The livestock ordering system hasn't changed at all in 10+ years. When mutant clownfish were new I got naked clownfish from them back in 2006. My 2018 order basically went the same way. Took several emails / phone calls to get an order together.

They did an amazing job packaging and 100% of what I ordered survived shipment. They have some really good prices on some things and some insane prices on others. Shipping once you hit $300 is relatively cheap at $35. I don't know how they can ship such a big box at such a low cost yet almost every online store in Canada cannot ship Air Canada Cargo because it's too expensive..

Given that you are located in Barrie why do you want to order from them instead of from GTA stores? You'd have to go to YYZ to pick up the order anyway?

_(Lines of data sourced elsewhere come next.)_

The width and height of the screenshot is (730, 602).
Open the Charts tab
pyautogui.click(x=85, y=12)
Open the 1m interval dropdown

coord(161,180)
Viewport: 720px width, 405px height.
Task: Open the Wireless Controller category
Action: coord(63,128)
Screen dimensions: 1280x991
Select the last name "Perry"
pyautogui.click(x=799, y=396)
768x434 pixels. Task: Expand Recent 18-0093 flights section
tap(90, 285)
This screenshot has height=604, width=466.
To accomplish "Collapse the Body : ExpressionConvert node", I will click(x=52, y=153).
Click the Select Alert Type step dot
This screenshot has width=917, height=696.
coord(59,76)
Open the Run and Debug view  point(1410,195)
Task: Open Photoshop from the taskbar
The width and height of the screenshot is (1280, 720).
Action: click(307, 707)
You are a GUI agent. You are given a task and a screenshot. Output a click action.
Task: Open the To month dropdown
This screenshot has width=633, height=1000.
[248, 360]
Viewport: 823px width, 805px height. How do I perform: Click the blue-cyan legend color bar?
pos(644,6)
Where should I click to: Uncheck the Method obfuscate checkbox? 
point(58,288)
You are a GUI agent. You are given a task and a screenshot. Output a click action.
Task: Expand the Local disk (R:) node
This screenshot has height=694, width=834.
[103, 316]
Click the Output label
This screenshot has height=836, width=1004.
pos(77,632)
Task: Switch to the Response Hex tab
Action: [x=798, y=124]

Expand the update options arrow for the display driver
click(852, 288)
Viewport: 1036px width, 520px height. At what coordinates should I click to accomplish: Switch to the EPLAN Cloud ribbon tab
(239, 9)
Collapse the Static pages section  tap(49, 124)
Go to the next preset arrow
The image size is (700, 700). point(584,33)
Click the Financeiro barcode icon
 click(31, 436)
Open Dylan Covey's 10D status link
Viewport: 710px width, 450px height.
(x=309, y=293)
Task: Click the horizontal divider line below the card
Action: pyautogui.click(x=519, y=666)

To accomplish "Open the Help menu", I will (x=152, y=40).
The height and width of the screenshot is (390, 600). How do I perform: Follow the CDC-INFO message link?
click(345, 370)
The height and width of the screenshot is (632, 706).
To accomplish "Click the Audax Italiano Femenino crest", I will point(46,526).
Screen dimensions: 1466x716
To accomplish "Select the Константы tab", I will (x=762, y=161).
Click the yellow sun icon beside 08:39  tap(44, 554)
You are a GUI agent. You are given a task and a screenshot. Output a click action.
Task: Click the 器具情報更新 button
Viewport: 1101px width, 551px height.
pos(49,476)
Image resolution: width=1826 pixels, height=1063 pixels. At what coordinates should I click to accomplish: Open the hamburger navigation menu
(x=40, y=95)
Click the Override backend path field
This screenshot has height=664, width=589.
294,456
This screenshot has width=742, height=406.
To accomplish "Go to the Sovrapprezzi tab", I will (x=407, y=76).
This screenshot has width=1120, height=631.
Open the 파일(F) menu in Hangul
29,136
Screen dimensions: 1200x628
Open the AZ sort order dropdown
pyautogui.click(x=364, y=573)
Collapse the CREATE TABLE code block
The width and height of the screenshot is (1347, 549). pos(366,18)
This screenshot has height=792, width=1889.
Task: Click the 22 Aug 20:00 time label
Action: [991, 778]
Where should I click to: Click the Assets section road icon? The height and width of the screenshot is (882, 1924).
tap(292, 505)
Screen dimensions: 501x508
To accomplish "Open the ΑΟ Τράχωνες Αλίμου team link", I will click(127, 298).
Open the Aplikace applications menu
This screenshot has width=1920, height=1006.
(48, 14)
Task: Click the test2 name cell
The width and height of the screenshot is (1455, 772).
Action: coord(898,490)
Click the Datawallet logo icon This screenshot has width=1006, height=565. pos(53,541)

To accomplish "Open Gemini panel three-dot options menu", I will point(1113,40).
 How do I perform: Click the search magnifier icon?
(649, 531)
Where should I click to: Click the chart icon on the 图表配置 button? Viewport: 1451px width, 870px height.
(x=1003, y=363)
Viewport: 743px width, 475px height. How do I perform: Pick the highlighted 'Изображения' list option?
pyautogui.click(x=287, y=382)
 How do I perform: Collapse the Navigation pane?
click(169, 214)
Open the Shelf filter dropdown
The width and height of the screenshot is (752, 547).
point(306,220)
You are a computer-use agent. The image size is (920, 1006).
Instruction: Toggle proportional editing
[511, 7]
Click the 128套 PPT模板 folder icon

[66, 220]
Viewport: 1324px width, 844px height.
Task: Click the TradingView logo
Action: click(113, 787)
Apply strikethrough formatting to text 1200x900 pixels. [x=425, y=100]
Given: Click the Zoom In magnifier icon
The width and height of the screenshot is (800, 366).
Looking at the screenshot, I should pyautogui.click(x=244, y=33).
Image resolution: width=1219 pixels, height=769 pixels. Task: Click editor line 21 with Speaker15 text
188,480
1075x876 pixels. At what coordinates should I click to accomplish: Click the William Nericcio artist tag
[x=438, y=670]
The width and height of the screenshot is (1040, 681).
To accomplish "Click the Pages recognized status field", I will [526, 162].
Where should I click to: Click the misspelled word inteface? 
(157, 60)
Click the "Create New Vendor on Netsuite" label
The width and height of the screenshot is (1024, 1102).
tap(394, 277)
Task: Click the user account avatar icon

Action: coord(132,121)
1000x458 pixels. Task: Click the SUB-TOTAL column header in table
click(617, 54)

I would certainly recommend them to anyone in a remote area but for you there are so many amazing fish stores within a couple hours, added to the fact the pickup spot for your order would be the same distance or further then many of these fish shops.


----------



## GoBlowfishYourself (Nov 25, 2017)

corpusse said:


> They do but it's a bit of a pain to order from them. I just got some fish and inverts from them last week actually. They are one of the very few places that ship air canada cargo which is the most efficient way for me to receive livestock in middle of nowhere northern Ontario.
> 
> The livestock ordering system hasn't changed at all in 10+ years. When mutant clownfish were new I got naked clownfish from them back in 2006. My 2018 order basically went the same way. Took several emails / phone calls to get an order together.
> 
> ...


I didn't realize they can't ship to my door. That does change things... They have many things for quite cheap that I have trouble finding all in one place, especially their inverts. What stores in the GTA would you recommend? I've found some decent places to get corals, but most places have a limited selection of fish and inverts... I've only been in the hobby for less than a year and it seems like a lot of vendors went out of business in the last 10 yrs.


----------



## carl (Feb 11, 2010)

I sell quarantined saltwater fish and nqt inverts and if you can meet the truck I can have them delivered in a heated truck to a freshwater store near you, we post the stock list each week on carlsaquarium Facebook page


----------



## corpusse (Jan 3, 2011)

GoBlowfishYourself said:


> I didn't realize they can't ship to my door. That does change things... They have many things for quite cheap that I have trouble finding all in one place, especially their inverts. What stores in the GTA would you recommend? I've found some decent places to get corals, but most places have a limited selection of fish and inverts... I've only been in the hobby for less than a year and it seems like a lot of vendors went out of business in the last 10 yrs.


You can probably get them to ship to your door but consider the route UPS/Fedex would make from Burnaby to Barrie, no where near as safe as airport to airport.

Other then Carl who's already posted, Coral Reef Shop in Burlington (furthest away), in Mississauga, Rivers 2 Oceans, Aquatic Kingdom, Dragon Aquarium, Big Als. If you're just looking for common snails, shrimp ect any of the various Big Als locations might have them, even if the cost per invert is more you wont have to have them shipped. North American Fish Breeders is probably a little closer for you in Scarborough.

If you're looking for a lot of stuff in one shot it's probably best to call ahead or order from someone like Carl who will special order what you want. There are lots of options a couple hours from you, far but not too far you can't make a saturday afternoon out of it.


----------